▶ **Data for processing**
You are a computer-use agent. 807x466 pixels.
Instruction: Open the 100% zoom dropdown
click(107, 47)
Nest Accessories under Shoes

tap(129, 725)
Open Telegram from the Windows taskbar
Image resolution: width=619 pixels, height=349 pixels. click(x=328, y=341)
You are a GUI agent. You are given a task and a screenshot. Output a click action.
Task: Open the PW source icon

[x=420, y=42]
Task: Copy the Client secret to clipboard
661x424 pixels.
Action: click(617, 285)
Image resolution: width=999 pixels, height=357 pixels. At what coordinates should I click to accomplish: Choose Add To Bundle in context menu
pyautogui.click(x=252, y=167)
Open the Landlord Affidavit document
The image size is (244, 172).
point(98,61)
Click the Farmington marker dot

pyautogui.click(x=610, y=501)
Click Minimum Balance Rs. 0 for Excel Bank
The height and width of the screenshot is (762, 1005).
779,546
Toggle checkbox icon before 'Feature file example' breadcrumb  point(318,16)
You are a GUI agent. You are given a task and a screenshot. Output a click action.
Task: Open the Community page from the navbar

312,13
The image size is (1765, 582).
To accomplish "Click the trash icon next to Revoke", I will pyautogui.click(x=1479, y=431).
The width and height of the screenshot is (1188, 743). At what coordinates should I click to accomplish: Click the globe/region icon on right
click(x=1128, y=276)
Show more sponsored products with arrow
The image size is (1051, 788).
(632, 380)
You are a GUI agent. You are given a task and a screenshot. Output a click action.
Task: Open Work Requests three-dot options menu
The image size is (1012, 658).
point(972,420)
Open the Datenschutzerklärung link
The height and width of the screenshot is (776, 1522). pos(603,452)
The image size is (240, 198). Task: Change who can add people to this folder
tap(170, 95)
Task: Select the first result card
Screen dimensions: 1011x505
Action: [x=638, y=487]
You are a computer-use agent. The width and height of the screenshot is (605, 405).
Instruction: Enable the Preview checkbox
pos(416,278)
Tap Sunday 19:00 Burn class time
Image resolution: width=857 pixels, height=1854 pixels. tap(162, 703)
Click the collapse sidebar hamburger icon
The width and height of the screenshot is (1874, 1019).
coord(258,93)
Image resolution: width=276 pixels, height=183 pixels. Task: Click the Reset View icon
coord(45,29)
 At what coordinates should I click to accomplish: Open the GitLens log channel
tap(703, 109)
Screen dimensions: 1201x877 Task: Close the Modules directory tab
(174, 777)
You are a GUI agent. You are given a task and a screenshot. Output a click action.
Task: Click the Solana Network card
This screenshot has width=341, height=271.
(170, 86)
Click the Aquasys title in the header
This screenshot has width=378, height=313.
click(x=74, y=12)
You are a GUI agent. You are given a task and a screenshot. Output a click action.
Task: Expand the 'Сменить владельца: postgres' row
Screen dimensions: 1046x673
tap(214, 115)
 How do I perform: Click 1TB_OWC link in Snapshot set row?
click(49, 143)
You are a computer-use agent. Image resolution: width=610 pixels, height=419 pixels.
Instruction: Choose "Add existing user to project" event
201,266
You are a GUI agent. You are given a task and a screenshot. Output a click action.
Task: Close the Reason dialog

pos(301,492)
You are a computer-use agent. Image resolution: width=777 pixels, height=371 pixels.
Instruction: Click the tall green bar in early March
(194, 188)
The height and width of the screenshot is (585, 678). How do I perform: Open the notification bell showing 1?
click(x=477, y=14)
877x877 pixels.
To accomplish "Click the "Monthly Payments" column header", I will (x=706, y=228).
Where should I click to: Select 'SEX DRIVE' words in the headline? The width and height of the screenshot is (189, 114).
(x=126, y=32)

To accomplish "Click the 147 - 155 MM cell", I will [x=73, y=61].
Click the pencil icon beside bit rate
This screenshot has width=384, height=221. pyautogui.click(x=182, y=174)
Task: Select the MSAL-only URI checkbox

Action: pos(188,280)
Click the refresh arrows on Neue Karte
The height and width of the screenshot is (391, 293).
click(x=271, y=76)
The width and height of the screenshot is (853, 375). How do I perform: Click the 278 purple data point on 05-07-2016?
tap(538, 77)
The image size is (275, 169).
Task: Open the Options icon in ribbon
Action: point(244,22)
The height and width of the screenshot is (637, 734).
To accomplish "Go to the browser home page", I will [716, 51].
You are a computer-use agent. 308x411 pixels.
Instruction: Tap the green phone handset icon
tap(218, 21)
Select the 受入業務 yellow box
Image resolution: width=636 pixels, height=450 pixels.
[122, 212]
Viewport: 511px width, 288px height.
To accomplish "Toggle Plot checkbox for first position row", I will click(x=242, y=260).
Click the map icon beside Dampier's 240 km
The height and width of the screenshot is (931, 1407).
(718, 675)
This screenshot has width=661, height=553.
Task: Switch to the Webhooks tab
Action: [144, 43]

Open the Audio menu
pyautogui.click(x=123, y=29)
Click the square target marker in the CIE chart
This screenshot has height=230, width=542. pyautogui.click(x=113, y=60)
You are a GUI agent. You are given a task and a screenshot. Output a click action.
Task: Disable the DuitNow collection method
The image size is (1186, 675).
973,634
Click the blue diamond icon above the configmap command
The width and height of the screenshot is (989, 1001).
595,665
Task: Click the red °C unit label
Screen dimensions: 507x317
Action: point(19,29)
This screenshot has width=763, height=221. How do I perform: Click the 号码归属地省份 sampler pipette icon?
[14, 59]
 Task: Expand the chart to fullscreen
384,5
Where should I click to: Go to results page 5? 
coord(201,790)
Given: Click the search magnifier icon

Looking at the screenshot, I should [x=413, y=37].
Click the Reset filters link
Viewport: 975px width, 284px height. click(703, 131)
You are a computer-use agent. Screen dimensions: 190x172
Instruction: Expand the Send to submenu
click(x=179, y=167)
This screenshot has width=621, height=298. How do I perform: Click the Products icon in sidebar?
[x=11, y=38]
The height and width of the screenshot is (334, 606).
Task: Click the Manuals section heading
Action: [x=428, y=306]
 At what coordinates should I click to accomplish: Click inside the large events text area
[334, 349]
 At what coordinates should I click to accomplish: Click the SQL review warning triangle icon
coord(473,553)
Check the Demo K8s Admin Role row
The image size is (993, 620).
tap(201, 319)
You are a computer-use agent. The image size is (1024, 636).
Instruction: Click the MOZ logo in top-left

▶ **Task directions**
Reproduce verbatim everything from the line containing "You are a computer-use agent. The image" down to the end of the listing.

▶ **Written solution**
You are a computer-use agent. The image size is (1024, 636).
Instruction: Click the MOZ logo in top-left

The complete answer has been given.